Prince urges Zooey to find Nick, whispering something in her ear. WHAT IS IT? Come on, this shit isn't Lost in Translation. Whatever, Prince.
Zooey's housemates are smiling with lemon slices in their mouths; this easily is the best thing on the whole stupid show. Zooey floats down the steps in her special, precious Zooey way and finds her boyfriend dancing on the floor like an idiot. He confesses that he's not sorry he said the "L word," and she whispers in her ear. And then she shouts. Because she's Zooey and it's cute, or something? Anyway, she says that she loves him, too. Quelle surprise. They kiss, Nick notices her weird Prince dress, and the Purple One beckons her to the stage. OH GOD, SHE'S SINGING! WITH HER STUPID ZOOEY MOUTH! STOP THE MADNESS! Prince does his new song "Pretzelbodylogic" with her (Or is it "Don't U Wanna Fall In Luv 2nite?" We're getting conflicting accounts.), her friends rush the stage uninvited, and everybody shits on The Purple One's excellence.

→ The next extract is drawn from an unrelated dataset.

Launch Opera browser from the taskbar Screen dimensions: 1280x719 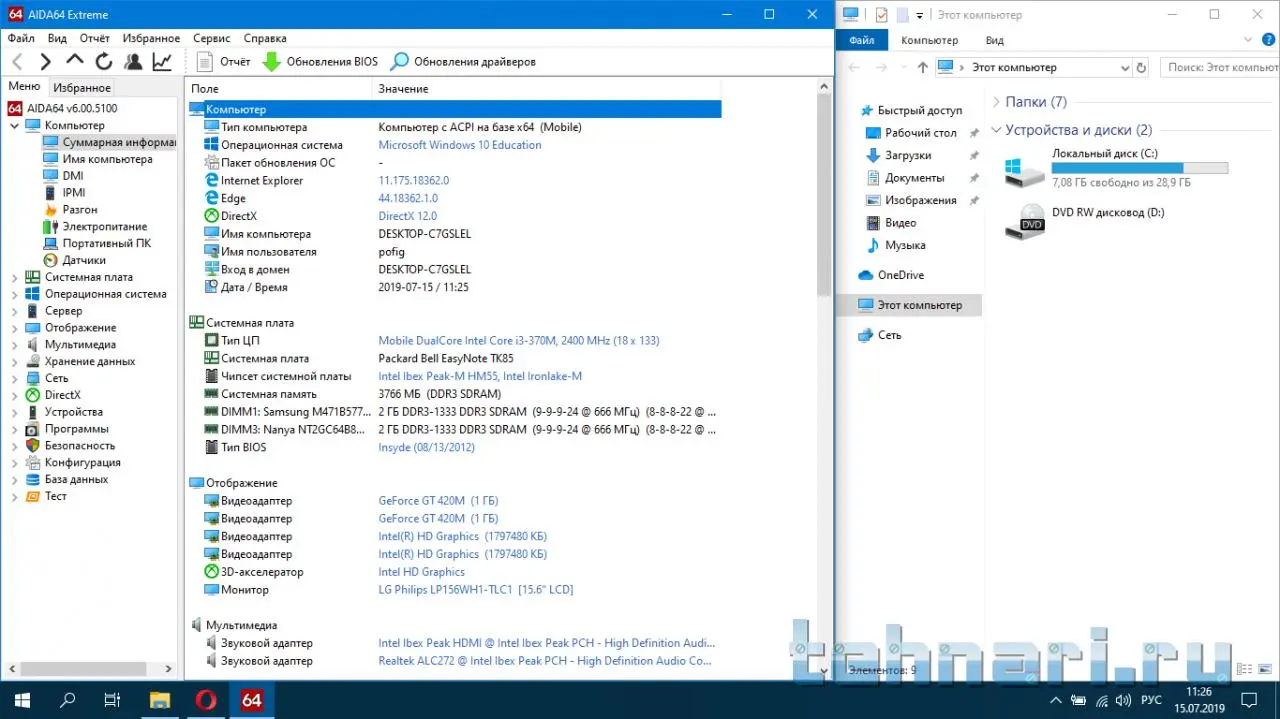205,700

After the party, the gang of idiots sits around exhausted, disbelieving that they danced with Prince. They determine that Prince is magic and wonder how they'll live their lives now that they've been in the presence of greatness. But they're missing someone -- Zooey's friend Cece is still back at Prince's house playing ping-pong. With Prince. Because he needs more ping-pong friends.
Cripes. Screw you, The New Girl. This doesn't come close to measuring up to the post-Super Bowl standard that "Friends" had set. This ridiculous Zooey show is exactly what happens when doves cry, only now I'm crying, too. THANKS, PRINCE! THANKS, OBAMA!